Baseline values across all groups were not statistically significant (one-way ANOVA, P > 0.05). Resting MAP values increased significantly after the intrathecal injection of 8-Br-cGMP (1,3, 10, 30, 100 μm, 10 μl), whereas no effect was observed after intrathecal injection of ODQ. At 1 μm, HR fell after being transiently maintained. At 3 μm, HR rose in response to 8-Br-cGMP and then returned to baseline. HR did not change at 10, 30 and 100 μm 8-Br-cGMP. The dose–response curve (Fig. 1), demonstrates a positive correlation between the dose of 8-Br-cGMP given and the change in MAP produced by the drug. Administration of 2.5 μm 8-Br-cGMP maintained MAP (Fig. 2) and HR (Fig. 4) for longer during haemorrhage than in the control group.
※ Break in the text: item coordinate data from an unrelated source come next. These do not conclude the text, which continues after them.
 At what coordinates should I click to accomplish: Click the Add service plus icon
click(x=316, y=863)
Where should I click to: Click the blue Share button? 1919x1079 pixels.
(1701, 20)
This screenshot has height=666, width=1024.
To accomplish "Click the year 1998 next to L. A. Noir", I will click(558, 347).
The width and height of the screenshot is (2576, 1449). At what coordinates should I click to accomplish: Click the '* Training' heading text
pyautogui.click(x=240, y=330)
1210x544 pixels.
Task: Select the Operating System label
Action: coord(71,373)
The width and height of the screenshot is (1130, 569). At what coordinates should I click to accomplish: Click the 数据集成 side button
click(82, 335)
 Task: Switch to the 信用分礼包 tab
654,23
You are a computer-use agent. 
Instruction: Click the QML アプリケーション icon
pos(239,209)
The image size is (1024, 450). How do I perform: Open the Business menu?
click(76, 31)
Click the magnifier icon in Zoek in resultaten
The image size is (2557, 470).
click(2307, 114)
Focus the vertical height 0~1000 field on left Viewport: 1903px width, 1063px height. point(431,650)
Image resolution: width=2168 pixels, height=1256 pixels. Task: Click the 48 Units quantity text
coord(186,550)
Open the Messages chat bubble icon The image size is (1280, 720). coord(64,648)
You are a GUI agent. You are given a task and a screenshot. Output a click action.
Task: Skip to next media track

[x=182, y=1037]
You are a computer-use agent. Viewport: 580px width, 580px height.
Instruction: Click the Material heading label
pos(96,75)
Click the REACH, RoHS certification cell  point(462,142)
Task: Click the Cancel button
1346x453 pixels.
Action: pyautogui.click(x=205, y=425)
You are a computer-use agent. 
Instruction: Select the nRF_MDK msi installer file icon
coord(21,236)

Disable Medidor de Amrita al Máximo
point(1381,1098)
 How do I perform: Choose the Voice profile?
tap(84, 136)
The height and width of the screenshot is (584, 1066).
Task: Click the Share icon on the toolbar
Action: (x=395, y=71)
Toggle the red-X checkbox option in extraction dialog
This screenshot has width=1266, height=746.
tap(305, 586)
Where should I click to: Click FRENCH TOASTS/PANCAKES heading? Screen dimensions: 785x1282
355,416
Administration of ODQ had the reverse effect; it resulted in a shorter period of MAP maintenance and a greater rate of fall in MAP than in the control group (Fig. 3). Finally, l-arginine administration (10, 100, 1000 μm, 10 μl) resulted in a statistically significant increase in MAP at all doses. ODQ pre-administration blocked the pressor effect noted above (Fig. 5). HR rose in response to l-arginine at 10 μm and 100 μm, but remained unchanged at the highest dose (1 mm) used.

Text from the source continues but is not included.